• Work required: Transcribe the listing below in its entirety.
______________________________
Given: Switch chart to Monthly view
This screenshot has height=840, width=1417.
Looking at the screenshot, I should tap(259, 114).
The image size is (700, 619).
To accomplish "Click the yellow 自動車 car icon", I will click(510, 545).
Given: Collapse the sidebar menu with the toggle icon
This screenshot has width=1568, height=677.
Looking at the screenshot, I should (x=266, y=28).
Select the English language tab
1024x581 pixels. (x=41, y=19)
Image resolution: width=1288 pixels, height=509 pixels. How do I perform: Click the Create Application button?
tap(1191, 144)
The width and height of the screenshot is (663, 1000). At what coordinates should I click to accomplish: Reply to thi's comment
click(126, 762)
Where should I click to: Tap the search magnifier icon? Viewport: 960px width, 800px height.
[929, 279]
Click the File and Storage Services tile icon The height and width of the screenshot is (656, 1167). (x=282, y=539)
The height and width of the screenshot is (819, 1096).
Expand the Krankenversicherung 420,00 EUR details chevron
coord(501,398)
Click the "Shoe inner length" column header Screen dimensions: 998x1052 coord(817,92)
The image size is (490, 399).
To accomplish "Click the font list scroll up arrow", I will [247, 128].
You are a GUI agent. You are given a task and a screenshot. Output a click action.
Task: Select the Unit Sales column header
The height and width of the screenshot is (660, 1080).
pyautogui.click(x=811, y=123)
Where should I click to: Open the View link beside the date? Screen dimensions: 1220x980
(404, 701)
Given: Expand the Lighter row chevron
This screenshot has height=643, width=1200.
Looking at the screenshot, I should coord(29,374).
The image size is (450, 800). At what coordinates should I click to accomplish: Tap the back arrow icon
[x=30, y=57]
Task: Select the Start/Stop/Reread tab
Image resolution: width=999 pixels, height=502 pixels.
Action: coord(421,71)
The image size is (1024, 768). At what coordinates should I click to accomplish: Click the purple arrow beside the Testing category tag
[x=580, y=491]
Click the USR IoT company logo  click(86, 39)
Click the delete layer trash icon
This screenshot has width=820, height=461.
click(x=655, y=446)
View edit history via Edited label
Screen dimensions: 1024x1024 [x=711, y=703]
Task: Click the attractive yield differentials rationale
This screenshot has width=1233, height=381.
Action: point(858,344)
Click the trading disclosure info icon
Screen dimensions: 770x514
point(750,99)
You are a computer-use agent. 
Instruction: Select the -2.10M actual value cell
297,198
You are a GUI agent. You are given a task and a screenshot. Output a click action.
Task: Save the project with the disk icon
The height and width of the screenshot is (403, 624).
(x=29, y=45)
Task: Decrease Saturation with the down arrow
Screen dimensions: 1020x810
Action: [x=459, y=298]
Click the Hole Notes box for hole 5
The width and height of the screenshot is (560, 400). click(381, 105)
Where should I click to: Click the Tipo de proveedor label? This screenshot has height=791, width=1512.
______________________________
• Exercise result:
Given: Switch chart to Monthly view
This screenshot has height=840, width=1417.
Looking at the screenshot, I should tap(259, 114).
The image size is (700, 619).
To accomplish "Click the yellow 自動車 car icon", I will click(510, 545).
Given: Collapse the sidebar menu with the toggle icon
This screenshot has width=1568, height=677.
Looking at the screenshot, I should (x=266, y=28).
Select the English language tab
1024x581 pixels. (x=41, y=19)
Image resolution: width=1288 pixels, height=509 pixels. How do I perform: Click the Create Application button?
tap(1191, 144)
The width and height of the screenshot is (663, 1000). At what coordinates should I click to accomplish: Reply to thi's comment
click(126, 762)
Where should I click to: Tap the search magnifier icon? Viewport: 960px width, 800px height.
[929, 279]
Click the File and Storage Services tile icon The height and width of the screenshot is (656, 1167). (x=282, y=539)
The height and width of the screenshot is (819, 1096).
Expand the Krankenversicherung 420,00 EUR details chevron
coord(501,398)
Click the "Shoe inner length" column header Screen dimensions: 998x1052 coord(817,92)
The image size is (490, 399).
To accomplish "Click the font list scroll up arrow", I will [247, 128].
You are a GUI agent. You are given a task and a screenshot. Output a click action.
Task: Select the Unit Sales column header
The height and width of the screenshot is (660, 1080).
pyautogui.click(x=811, y=123)
Where should I click to: Open the View link beside the date? Screen dimensions: 1220x980
(404, 701)
Given: Expand the Lighter row chevron
This screenshot has height=643, width=1200.
Looking at the screenshot, I should coord(29,374).
The image size is (450, 800). At what coordinates should I click to accomplish: Tap the back arrow icon
[x=30, y=57]
Task: Select the Start/Stop/Reread tab
Image resolution: width=999 pixels, height=502 pixels.
Action: coord(421,71)
The image size is (1024, 768). At what coordinates should I click to accomplish: Click the purple arrow beside the Testing category tag
[x=580, y=491]
Click the USR IoT company logo  click(86, 39)
Click the delete layer trash icon
This screenshot has width=820, height=461.
click(x=655, y=446)
View edit history via Edited label
Screen dimensions: 1024x1024 [x=711, y=703]
Task: Click the attractive yield differentials rationale
This screenshot has width=1233, height=381.
Action: point(858,344)
Click the trading disclosure info icon
Screen dimensions: 770x514
point(750,99)
You are a computer-use agent. 
Instruction: Select the -2.10M actual value cell
297,198
You are a GUI agent. You are given a task and a screenshot. Output a click action.
Task: Save the project with the disk icon
The height and width of the screenshot is (403, 624).
(x=29, y=45)
Task: Decrease Saturation with the down arrow
Screen dimensions: 1020x810
Action: [x=459, y=298]
Click the Hole Notes box for hole 5
The width and height of the screenshot is (560, 400). click(381, 105)
Where should I click to: Click the Tipo de proveedor label? This screenshot has height=791, width=1512.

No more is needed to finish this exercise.